Raceday No. 19 - EuroEyes Cyclassics Hamburg 2016

Ich nehme zwei übertriefende Hände voll Rennradliebe, gieße sie in diesen Artikel und hoffe, sie fließt bei euch aus dem PC oder Handy wieder heraus. Ganz genau so und nicht anders ist das nämlich mit den Cyclassics. Was soll eigentlich noch kommen, nachdem mit dem RAD RACE Battle am Samstag der coolste Teil des Wochenendes schon abgehakt ist? Denkste.

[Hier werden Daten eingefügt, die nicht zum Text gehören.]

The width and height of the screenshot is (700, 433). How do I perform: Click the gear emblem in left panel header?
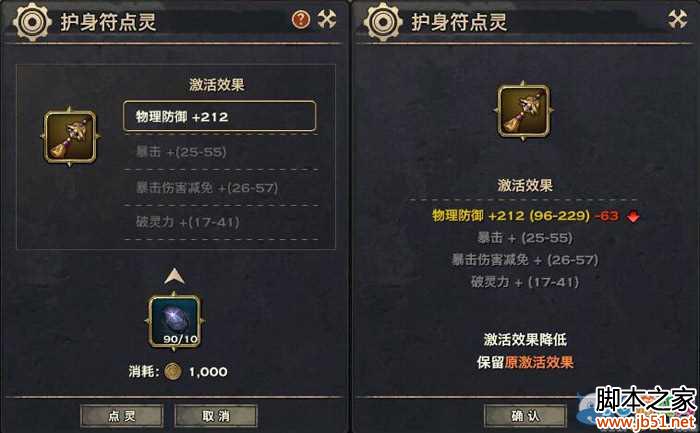31,22
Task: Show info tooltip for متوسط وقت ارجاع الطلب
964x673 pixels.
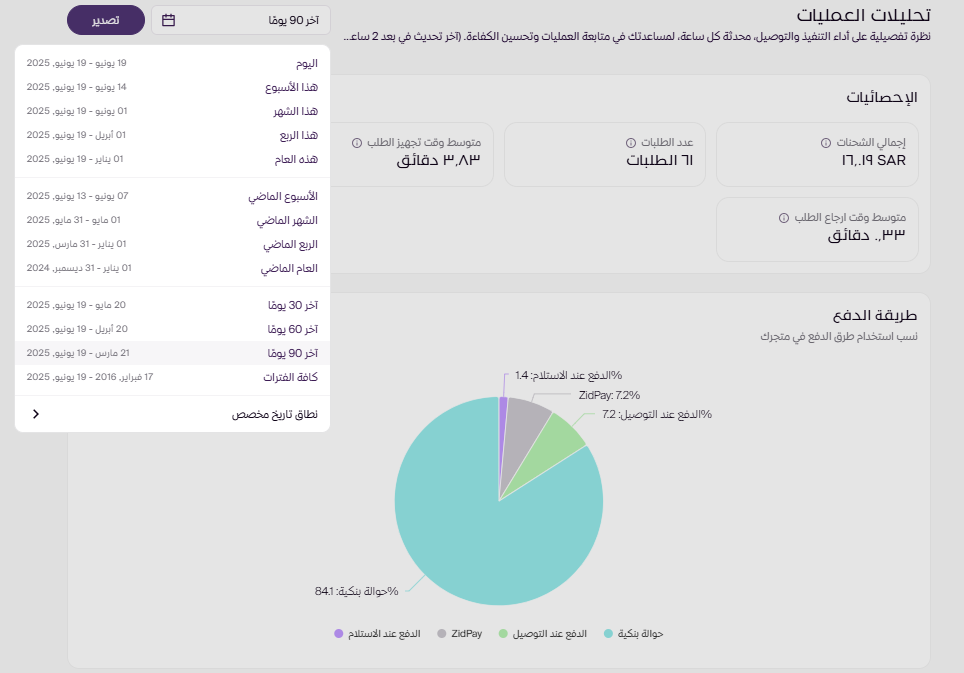Action: [x=784, y=217]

Das Abholen der Startunterlagen geht super schnell - das Inspizieren des Startbeutels allerdings auch. Papiermüll, oh es gibt ein Rad zu gewinnen, Papiermüll, was zur Hölle soll ich mit After Shave??, Wasser (praktisch, aber... naja Wasser!), Riegel (taxofit - ungefähr das beste, was der Beutel zu bieten hat - nur dass es die gleichen auch bei der Nachzielverpflegung gibt), Trinkflasche (schönes Grün! Aber nicht an Bruno...), Teilnehmerinfos. Ganz praktisch, um die Gefahrenstellen auf der Strecke vorab schon mal zu checken (und schön blöd, wenn man dann während der Bodenwellen gerade nur eine Hand am Lenker hat, weil man ja ausgerechnet kurz vorher trinken musste). Mir ist durchaus klar, dass es auch für Sponsoren nicht gerade einfach ist, kostengünstig 20.000 Beutel zu füllen, aber hier ist echt noch Luft nach oben. Aber zum Glück nehme ich nicht wegen der Startbeutel teil, sondern weil ich Rennrad fahren will. Insgesamt bin ich nicht mehr so aufgeregt wie vor dem Velothon in Berlin, ich habe keine Angst. Ich fürchte allerdings, das Rennen könnte im Vergleich zum Battle etwas langweilig werden. Ich weiß ja jetzt, was auf mich zukommt. Diese Magie, etwas zum allerersten Mal zu machen, vermisse ich.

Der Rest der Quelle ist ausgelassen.